Prêts à se faire opérer pour être régularisés
Car le système est pervers. «Plus ils ont d’ordonnances et de certificats, plus ils ont de chances d’être régularisés, explique un généraliste. C’est pour cela qu’ils veulent absolument qu’on leur trouve une maladie grave! Certains sont même prêts à se faire opérer quatre ou cinq fois… Il y a quelque temps, ils s’étaient passé le mot de manger avant les prises de sang, pour qu’on leur trouve du diabète!» Urologue et député UMP, Bernard Debré confirme: «Lundi, deux Turcs sont venus me voir, tous deux disant souffrir de brûlures urinaires, raconte-t-il. Mais leurs examens ne montraient rien! J’ai donc refusé de leur prescrire les antibiotiques et les analyses complémentaires demandés.
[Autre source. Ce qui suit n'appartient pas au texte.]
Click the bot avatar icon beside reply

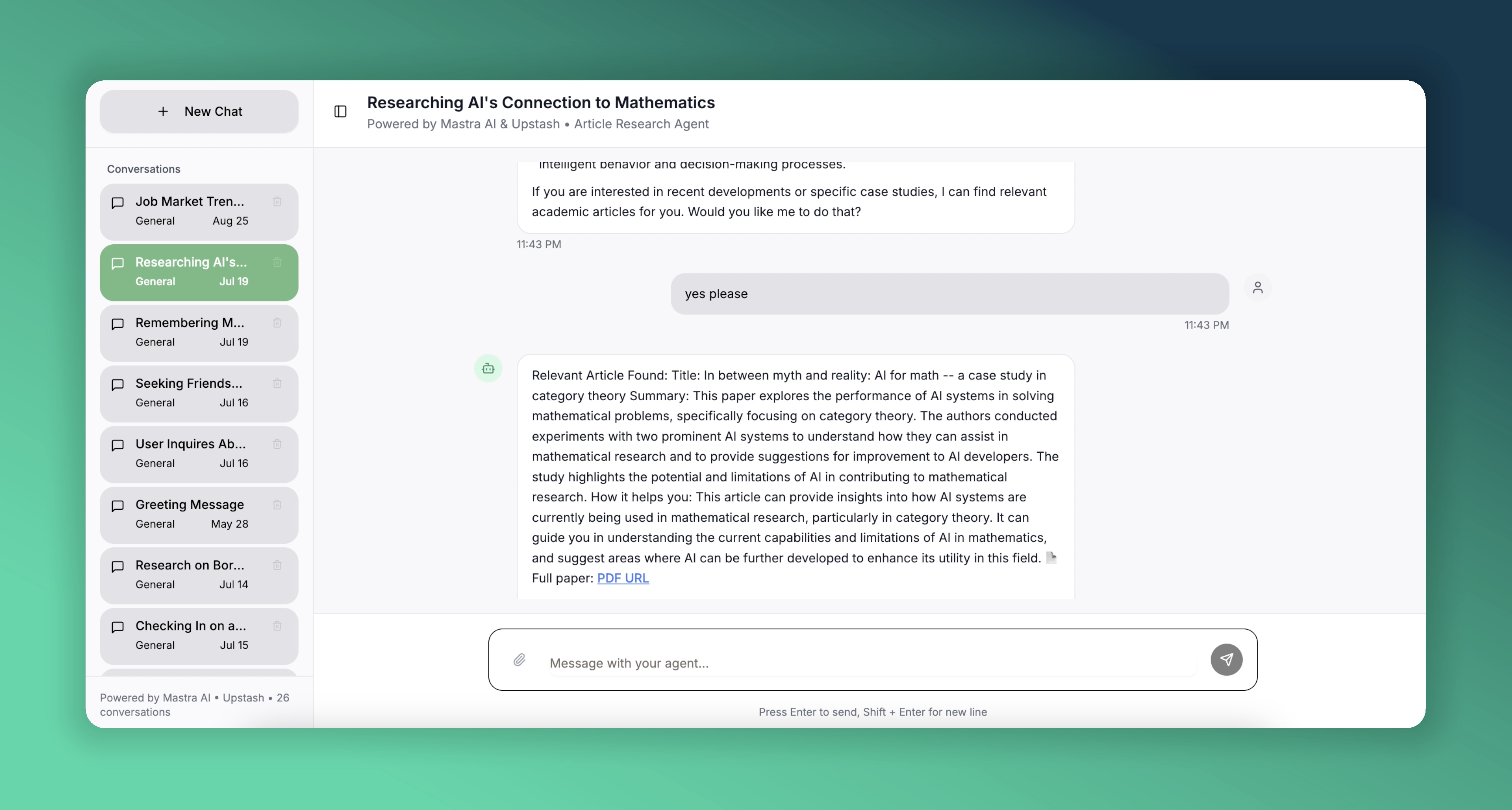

En cas d’arrestation, cela leur aurait permis de dire “Regardez, je suis très malade, j’ai vu 50 médecins, je suis même allé jusqu’au Pr Debré pour me soigner!”»
Il y a trois ans, c’était un député malien qui lui avait demandé de l’aide. «Sa première épouse avait déjà fait une FIV ici, en payant, se souvient le Pr Debré. Il voulait une autre FIV pour sa seconde épouse, en situation irrégulière, donc à l’AME. J’ai refusé. Il fallait du courage, car à l’époque, c’était théoriquement possible!» En 2011, après l’instauration du forfait annuel de 30 euros, le gouvernement a également restreint le panier de soins: en sont désormais exclues la procréation médicalement assistée et les cures thermales…
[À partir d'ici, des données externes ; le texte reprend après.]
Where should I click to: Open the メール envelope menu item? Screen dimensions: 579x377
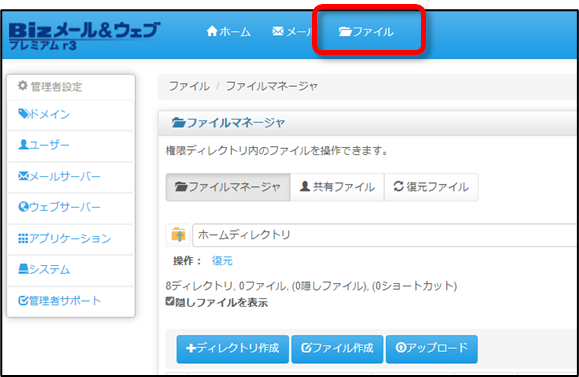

Durées d’hospitalisation plus longues
«Des mesures qui visaient à ralentir la progression des dépenses liées à l’AME», rappelle l’ancien ministre de la Santé, Xavier Bertrand. Car depuis son entrée en vigueur il y a douze ans, le coût du dispositif a explosé: 588 millions d’euros en 2011, contre 75 millions dans le budget 2000! Pour expliquer cette courbe exponentielle, le rapport parlementaire de Claude Goasguen (UMP) et Christophe Sirugue (PS), publié en 2011, «exclut la fraude caractérisée». «Les causes sont plutôt dues à la croissance du nombre de bénéficiaires, avancent les deux députés, et aux modalités de la tarification hospitalière».
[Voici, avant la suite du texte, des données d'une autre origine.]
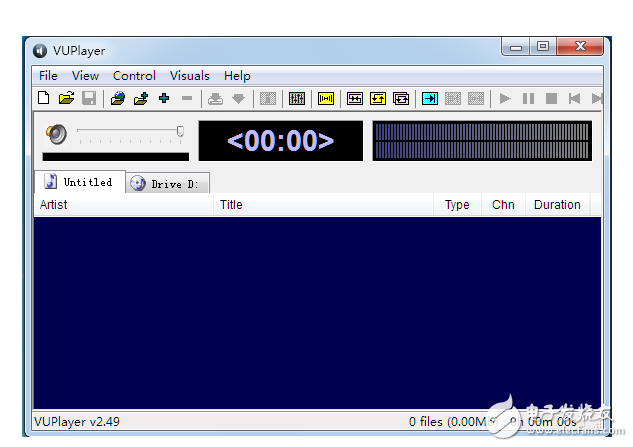Sort playlist by Duration column header
Screen dimensions: 633x447
click(556, 205)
La seule facture hospitalière pèse pour trois quarts des dépenses. En contrepartie de cette «mission d’intérêt général», les hôpitaux ont tendance à surfacturer les soins accordés aux sans-papiers. «Il est pour le moins surprenant qu’une séance de dialyse coûte 349 euros en général mais 990 euros à l’APH de Paris pour les patients AME et 1 815 euros à Marseille!», souligne le député UMP Dominique Tian. Comme le note le rapport, «l’hôpital, aujourd’hui, n’est parfois pas incité à une sortie rapide du patient d’un service coûteux en raison du caractère journalier de la facturation. Cela peut conduire à des durées d’hospitalisation des bénéficiaires de l’AME sensiblement plus longues que la moyenne…»
En tout cas, même si personne n’a su mettre de nom sur ses mystérieux picotis, Abukaria est «satisfaite de sa prise en charge médicale». Et bien décidée à rester en France. «Si les médecins ici ne trouvent pas ce que j’ai, lâche-t-elle, vous pensez bien qu’aux Comores ils ne trouveront pas plus!»